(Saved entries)
+-------+
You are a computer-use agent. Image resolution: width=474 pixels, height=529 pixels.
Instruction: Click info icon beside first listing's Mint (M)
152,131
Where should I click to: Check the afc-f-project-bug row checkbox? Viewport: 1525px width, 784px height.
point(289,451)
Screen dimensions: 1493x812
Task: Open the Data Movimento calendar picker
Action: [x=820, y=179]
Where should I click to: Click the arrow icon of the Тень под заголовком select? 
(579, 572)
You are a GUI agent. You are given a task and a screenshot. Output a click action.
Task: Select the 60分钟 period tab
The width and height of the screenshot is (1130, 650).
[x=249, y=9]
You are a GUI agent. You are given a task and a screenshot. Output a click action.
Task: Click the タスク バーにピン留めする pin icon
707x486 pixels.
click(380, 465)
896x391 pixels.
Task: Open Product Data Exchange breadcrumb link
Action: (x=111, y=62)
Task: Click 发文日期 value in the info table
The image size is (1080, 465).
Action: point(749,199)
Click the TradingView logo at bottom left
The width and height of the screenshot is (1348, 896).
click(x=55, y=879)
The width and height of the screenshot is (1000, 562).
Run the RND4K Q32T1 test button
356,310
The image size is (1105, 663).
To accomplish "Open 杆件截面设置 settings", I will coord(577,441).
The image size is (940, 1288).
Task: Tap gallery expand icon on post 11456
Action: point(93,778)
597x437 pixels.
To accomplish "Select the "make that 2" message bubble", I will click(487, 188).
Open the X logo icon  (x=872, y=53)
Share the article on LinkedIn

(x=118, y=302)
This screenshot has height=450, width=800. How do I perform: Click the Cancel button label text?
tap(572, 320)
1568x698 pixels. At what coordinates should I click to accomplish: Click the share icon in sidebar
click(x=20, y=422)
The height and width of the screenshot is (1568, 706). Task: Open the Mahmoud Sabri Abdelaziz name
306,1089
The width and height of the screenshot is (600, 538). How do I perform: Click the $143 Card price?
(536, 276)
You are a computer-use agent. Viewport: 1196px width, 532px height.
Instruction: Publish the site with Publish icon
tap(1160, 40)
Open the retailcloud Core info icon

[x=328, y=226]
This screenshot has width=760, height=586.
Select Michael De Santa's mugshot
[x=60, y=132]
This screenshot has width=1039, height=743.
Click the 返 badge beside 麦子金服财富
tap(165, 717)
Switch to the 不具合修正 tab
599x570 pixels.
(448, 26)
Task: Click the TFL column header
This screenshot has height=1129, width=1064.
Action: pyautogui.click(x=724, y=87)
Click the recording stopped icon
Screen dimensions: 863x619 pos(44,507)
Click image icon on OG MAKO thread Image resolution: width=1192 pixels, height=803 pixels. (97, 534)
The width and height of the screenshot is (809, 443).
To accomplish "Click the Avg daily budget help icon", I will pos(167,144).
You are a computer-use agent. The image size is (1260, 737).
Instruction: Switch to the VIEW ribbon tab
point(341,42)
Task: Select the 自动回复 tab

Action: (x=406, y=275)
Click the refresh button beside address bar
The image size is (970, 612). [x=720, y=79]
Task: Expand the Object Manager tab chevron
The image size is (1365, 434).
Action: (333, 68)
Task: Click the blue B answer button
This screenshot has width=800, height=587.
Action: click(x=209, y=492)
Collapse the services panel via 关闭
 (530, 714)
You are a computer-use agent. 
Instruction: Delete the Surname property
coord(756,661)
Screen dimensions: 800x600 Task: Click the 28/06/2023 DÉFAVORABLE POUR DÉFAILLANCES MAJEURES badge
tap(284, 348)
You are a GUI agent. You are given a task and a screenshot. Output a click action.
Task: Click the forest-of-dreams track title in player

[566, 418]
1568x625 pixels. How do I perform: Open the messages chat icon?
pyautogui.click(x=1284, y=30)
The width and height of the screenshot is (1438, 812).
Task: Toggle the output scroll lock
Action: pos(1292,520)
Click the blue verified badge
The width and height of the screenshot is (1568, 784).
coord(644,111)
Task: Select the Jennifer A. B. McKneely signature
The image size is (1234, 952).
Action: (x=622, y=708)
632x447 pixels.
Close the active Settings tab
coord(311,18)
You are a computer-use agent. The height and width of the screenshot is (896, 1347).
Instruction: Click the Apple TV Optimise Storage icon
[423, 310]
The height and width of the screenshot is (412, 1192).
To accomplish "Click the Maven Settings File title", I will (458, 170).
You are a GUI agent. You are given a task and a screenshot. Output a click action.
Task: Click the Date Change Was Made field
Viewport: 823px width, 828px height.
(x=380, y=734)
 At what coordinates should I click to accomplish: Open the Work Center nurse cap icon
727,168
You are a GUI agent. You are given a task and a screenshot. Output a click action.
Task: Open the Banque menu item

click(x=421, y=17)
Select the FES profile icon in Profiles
+-------+
*TASK PROMPT*
When the word "computer" shows up in a line of the entries, report that line.

*WRITTEN REPLY*
You are a computer-use agent. Image resolution: width=474 pixels, height=529 pixels.
You are a computer-use agent. Viewport: 1196px width, 532px height.
You are a computer-use agent. The image size is (1260, 737).
You are a computer-use agent. 
You are a computer-use agent. The height and width of the screenshot is (896, 1347).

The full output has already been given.